When I Am An Old Woman
It is the last Sunday in August on Lake Annecy. It is 38 degrees, and I am alone, sitting at the dining table on the terrace, shaded by a loggia of jasmine, wisteria and clematis, eating my Sunday lunch, before packing my Stand Up Paddle Board and heading for open water. The garden is green, the sky, the plumbago, the pool, the seat and sunbed cushions are blue. Vine and fig leaves curl brown and gold heralding the Fall, but the full leaves and branches of the trees are barely swaying. It is a Sunday in the French Alps, so, by law, there is no noise; nobody is using machines, cutting grass or hedges. The eagle owl – the ‘Grand-duc d’Europe’ who of late has been alarming the birds and disturbing my sleep – is somewhere off in the woodland.
I am wearing a gold strapless bikini, flip-flops and a hairband. This is what I am having for my lunch: Half an avocado, Taramasalata, a brown walnut bread roll with Manchego cheese and fresh figs, a glass of pomegranate juice with water, mirabelles I picked for the meal. This is the location, the decor, the wardrobe and the food I have chosen, because I am on my own, and I can.
The 2016 Olympics are over (thank God) the Girl from Ipanema is a grandmother, Marianne of the Leonard Cohen song is dead.
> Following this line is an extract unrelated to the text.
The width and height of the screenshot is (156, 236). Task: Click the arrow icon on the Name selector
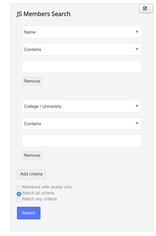pyautogui.click(x=137, y=32)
Suddenly, I am a pensioner.
In about 1975 I got over the poem “Warning” by the English poet Jenny Joseph, and kinda squirm on hearing it since – popularity has made it a cliché. You know the one: “When I am an old woman I shall wear purple with a red hat that doesn’t go and doesn’t suit me, and I shall spend my pension on brandy and summer gloves and satin sandals and say we’ve no money for butter…..(for) “you can wear terrible shirts and grow more fat and eat three pounds of sausages at a go or only bread and pickle for a week.” Written in 1961, before Jenny Joseph was even 30, the poem became, over the past half century, a marching cry for the over 50s.
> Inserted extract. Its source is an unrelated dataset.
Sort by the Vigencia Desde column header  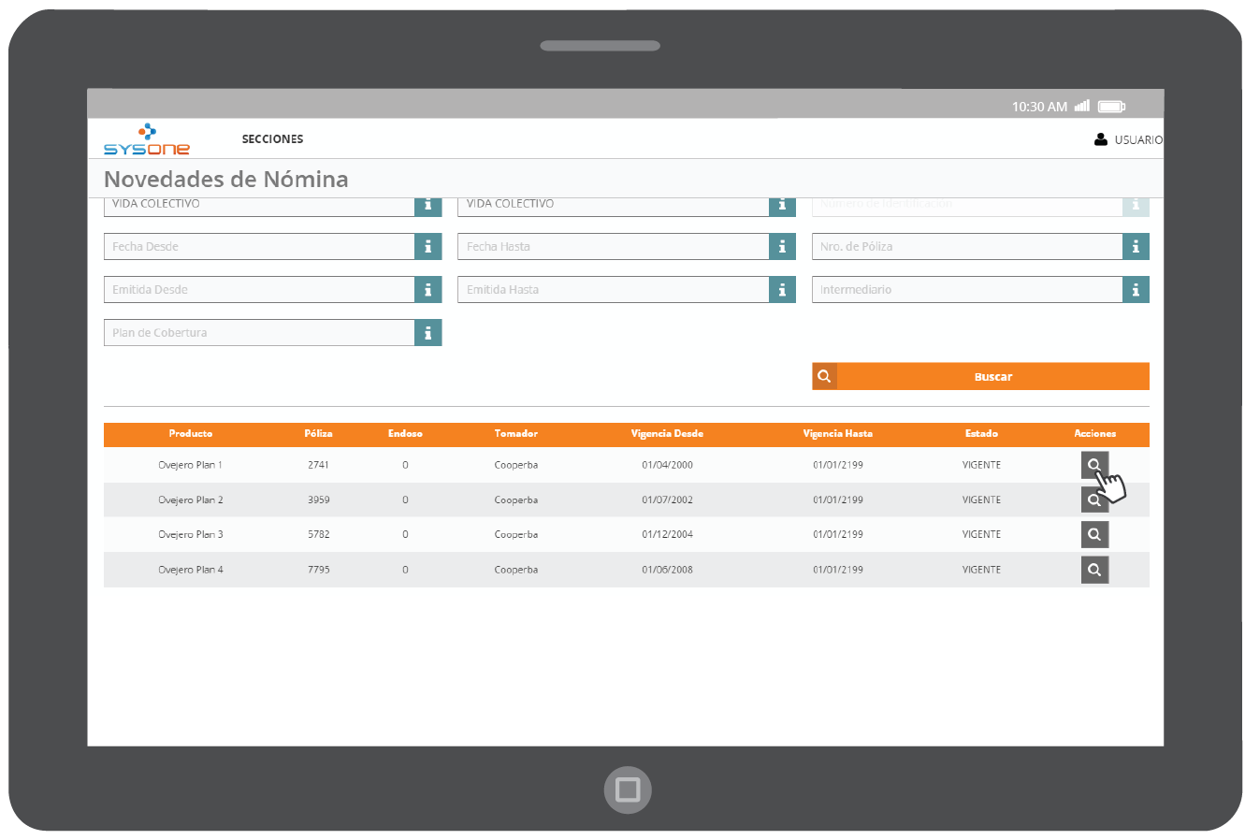tap(667, 434)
Jenny Joseph still writes. She too, is a grandmother. She hates purple. She doesn’t hate the poem (though does quote ‘annoying idiocies’) but, in tracing its different trajectory in England (literary) and the US (social) she is grateful for the following the poem has created. In Britain, it was taken from an article in “The Listener” in England for an anthology (Bloodaxe, 1962) into Philip Larkin’s Oxford Book of Twentieth-Century English Verse and onwards. In the US, from an early 1980’s article on survival in the Reader’s Digest by Liz Carpenter, former PR aide to Lady Bird Johnson, it became a wildly popular greeting card and motto (“message literature”). “I think that there is more of an obsession with and fear of age in the USA than in the UK” says Jenny Joseph. “People have used it as a theme or starting-off point to make all sorts of things, including wonderful parties. It has stimulated the inventive and seems to have provided a channel for the expression of affection and care between people.”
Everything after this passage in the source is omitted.